In a combined opinion, the Second Circuit affirmed two district court judgments, concluding that a forum selection clause in two broker-dealer contracts trumped a Financial Industry Regulatory Authority (“FINRA”) rule mandating arbitration. Goldman Sachs & Co. v. Golden Empire Sch. Fin. Auth., No. 13-797-cv, Citigroup Global Mkts. Inc. v. N.C.E. Mun. Power Agency, No. 13-2247-cv (2d Cir. Aug. 21, 2014). In two separate transactions, Golden Empire Schools Financing Authority (“Golden Empire”) retained Goldman Sachs, and the North Carolina Eastern Municipal Power Agency (“NCEMPA”) retained Citigroup to underwrite auction rate securities (“ARS”). In both transactions, the parties executed a broker-dealer agreement that contained a forum selection clause stating: “all actions and proceedings arising out of . . . any of the transactions contemplated hereby shall be brought in the United States District Court in the County of New York.”

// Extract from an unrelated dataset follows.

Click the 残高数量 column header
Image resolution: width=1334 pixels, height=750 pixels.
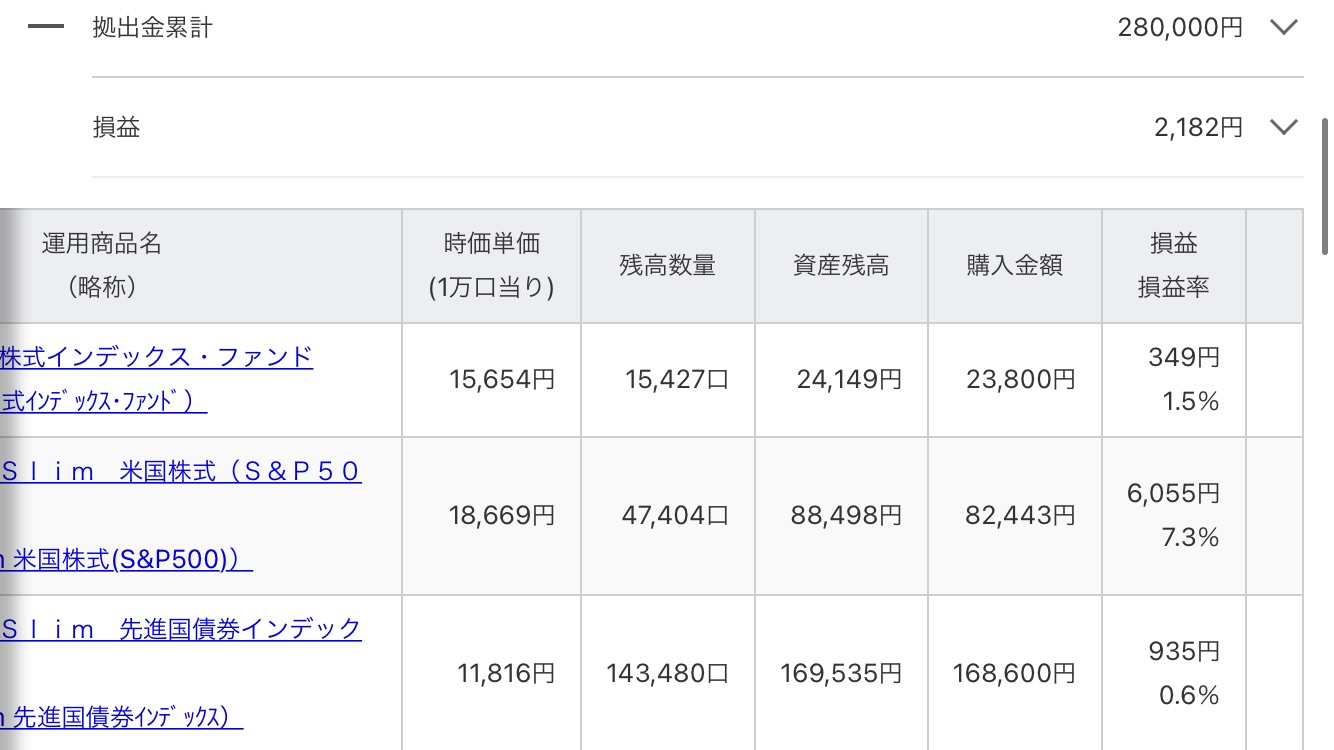click(667, 265)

These forum selection clauses conflicted with FINRA Rule 12200 that states that FINRA members (which include Goldman Sachs and Citigroup), if requested by a customer (which includes Golden Empire and NCEMPA), must arbitrate a dispute that “arises in connection with the business activities of the member.” Golden Empire and NCEMPA brought FINRA arbitration proceedings relating to the ARS transactions, and Goldman Sachs and Citigroup filed actions in federal court moving for relief to prevent the arbitration proceedings based on the forum selection clauses. The district courts granted Goldman Sachs’s and Citigroup’s motions.

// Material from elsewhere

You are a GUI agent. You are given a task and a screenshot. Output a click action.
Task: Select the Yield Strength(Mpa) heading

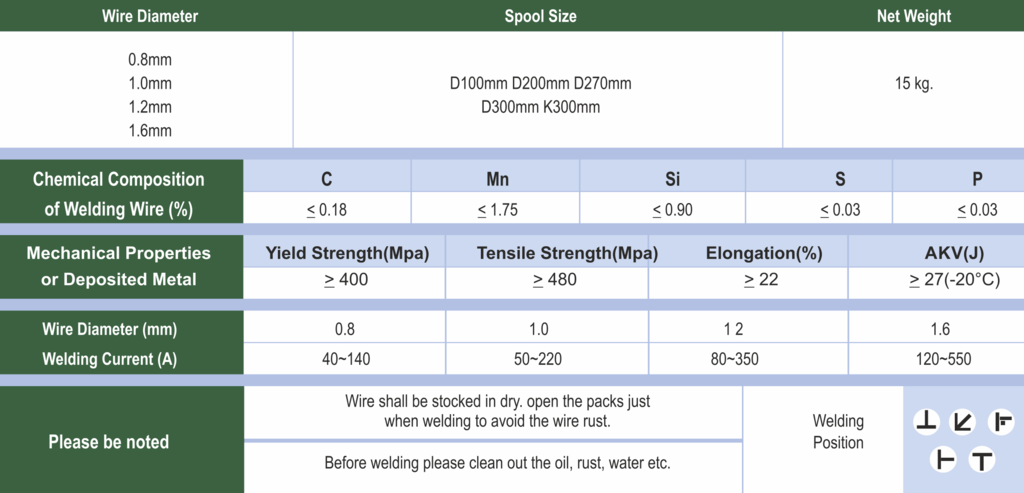point(347,253)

The Second Circuit agreed that the forum selection clauses trumped FINRA Rule 1220 because the plain meaning of the “all actions and proceedings” phrase required that it apply to the FINRA arbitrations because the clause is all inclusive and mandatory, and thus it superseded the FINRA arbitration rule. In doing so, the court relied upon a previous Second Circuit case holding that a parties’ agreement containing the exact same “all actions and proceedings” phrase prevented the application of an earlier arbitration agreement, and it distinguished an earlier Second Circuit case where the clause “submits to the jurisdiction of any New York State or Federal court” was insufficient to supersede an earlier arbitration agreement. Compare Applied Energetics, Inc. v. NewOak Capital Mkts. LLC, 645 F.3d 522, 526 (2d Cir. 2011), with Bank Julius Baer & Co. v. Waxfield Ltd., 424 F.3d 278, 284 (2d Cir. 2005).

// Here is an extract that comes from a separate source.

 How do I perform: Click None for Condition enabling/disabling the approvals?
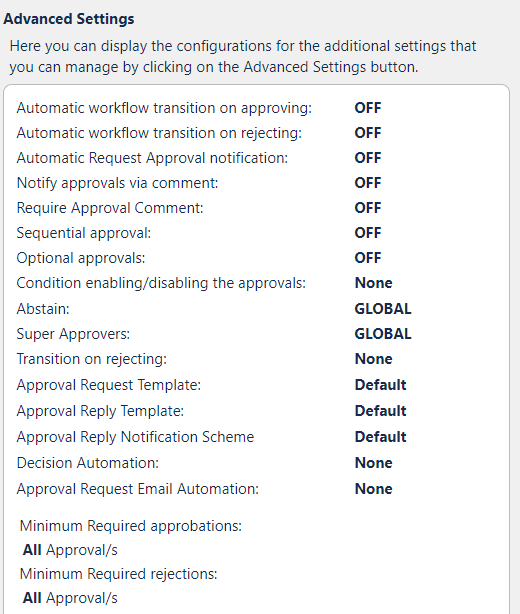click(x=374, y=283)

The Second Circuit’s holding is consistent with the Ninth Circuit’s opinion in Goldman, Sachs & Co. v. City of Reno, 747 F.3d 733 (9th Cir. 2014) but inconsistent with the Fourth Circuit’s opinion in UBS Financial Services, Inc. v. Carilion Clinic, 706 F.3d 319 (4th Cir. 2013), which concluded that a nearly identical forum selection clause did not supersede Rule 12200. The Fifth Circuit has yet to weigh in on the issue.